Creating BREEDS subpopulation shift benchmarks

In this document, we will discuss how to create BREEDS datasets [STM20]. Given any existing dataset that comes with a class hierarchy (e.g. ImageNet, OpenImages), the BREEDS methodology allows you to make a derivative classification task that can be used to measure robustness to subpopulation shift. To do this, we:

  1. Group together semantically-simlar classes (“breeds”) in the dataset into superclasses.
  2. Define a classification task in terms of these superclasses—with the twist that the “breeds” used in the training set from each superclasses are disjoint from the “breeds” used in the test set.

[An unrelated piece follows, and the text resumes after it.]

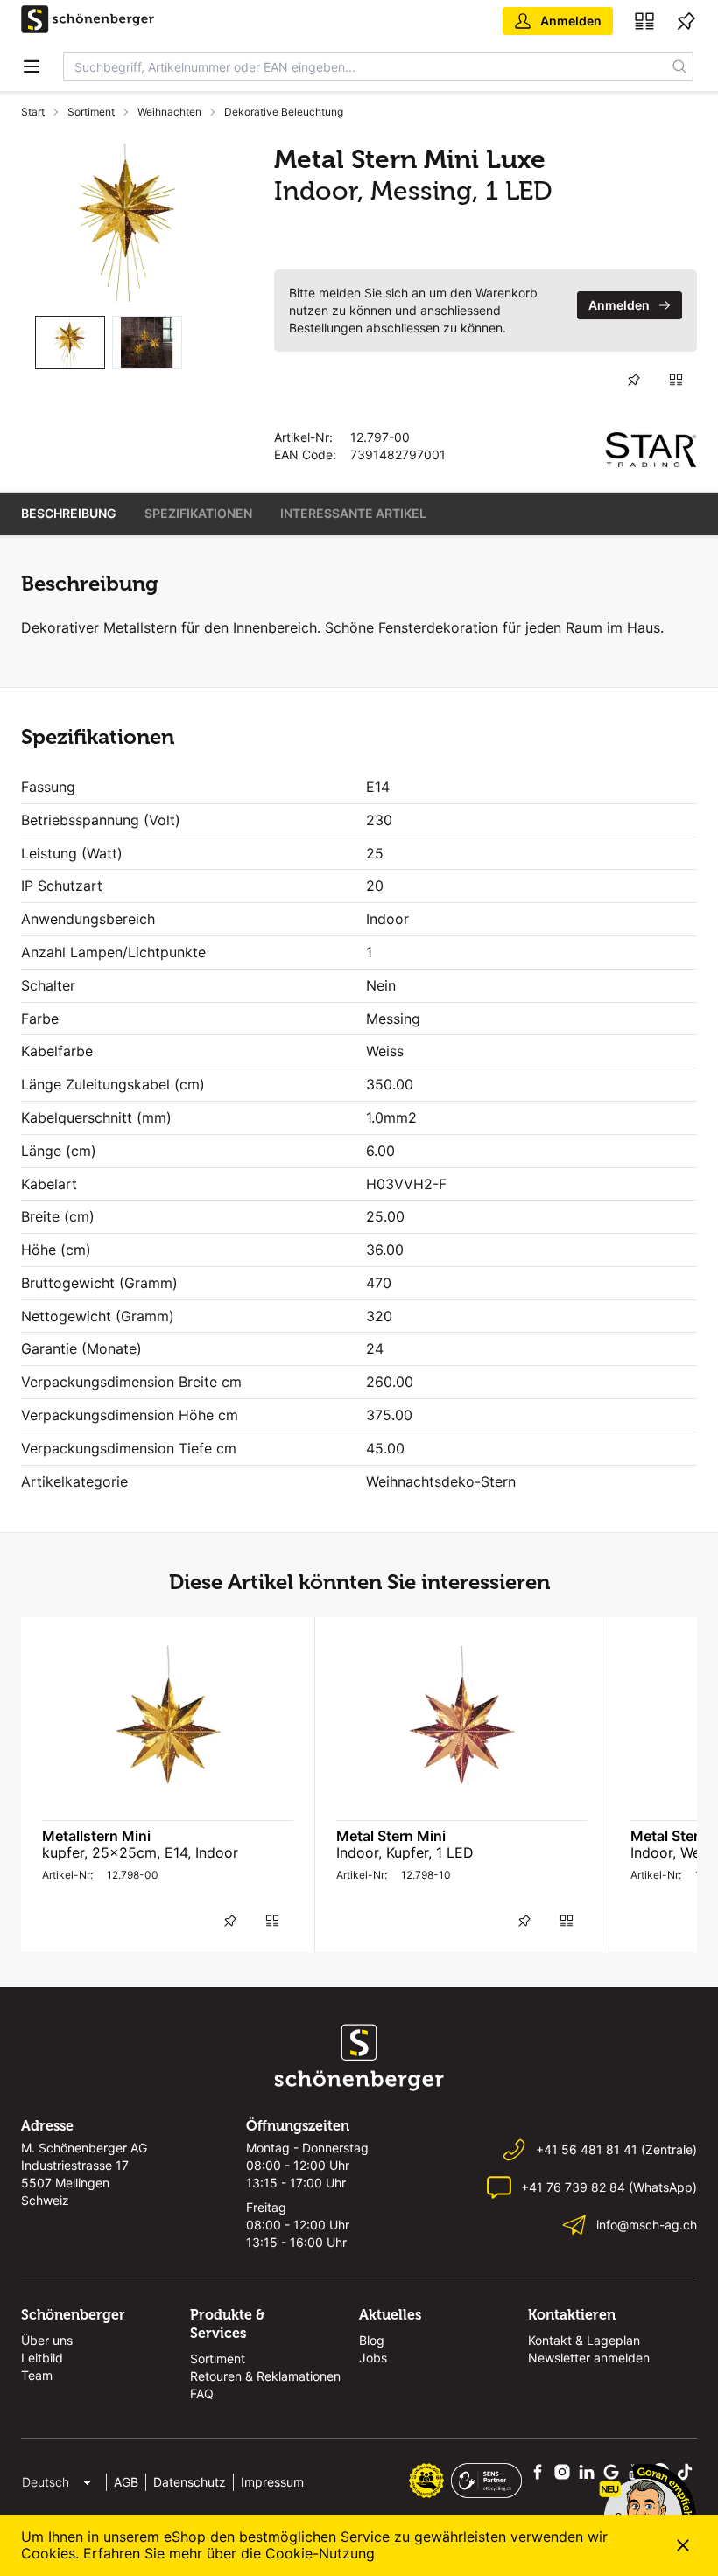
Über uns (47, 2340)
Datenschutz (189, 2481)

As a primitive example, one could take ImageNet (which contains many classes corresponding to cat and dog breeds), and use the BREEDS methodology to come up with a derivative “cats vs. dogs” task, where the training set would contain one set of breeds (e.g., Egyptian cat and Tabby Cat vs. Labrador and Golden Retriever) and the test set would contain another set (e.g. Persian cat and alley cat vs Mastiff and Poodle). Here is a pictorial illustration of the BREEDS approach:

Illustration of the BREEDS dataset creation pipeline.

This methodology allows you to create subpopulation shift benchmarks of varying difficulty automatically, without having to manually group or split up classes, and can be applied to any dataset which has a class hierarchy. In this walkthrough, we will use ImageNet and the corresponding class hierarchy from [STM20].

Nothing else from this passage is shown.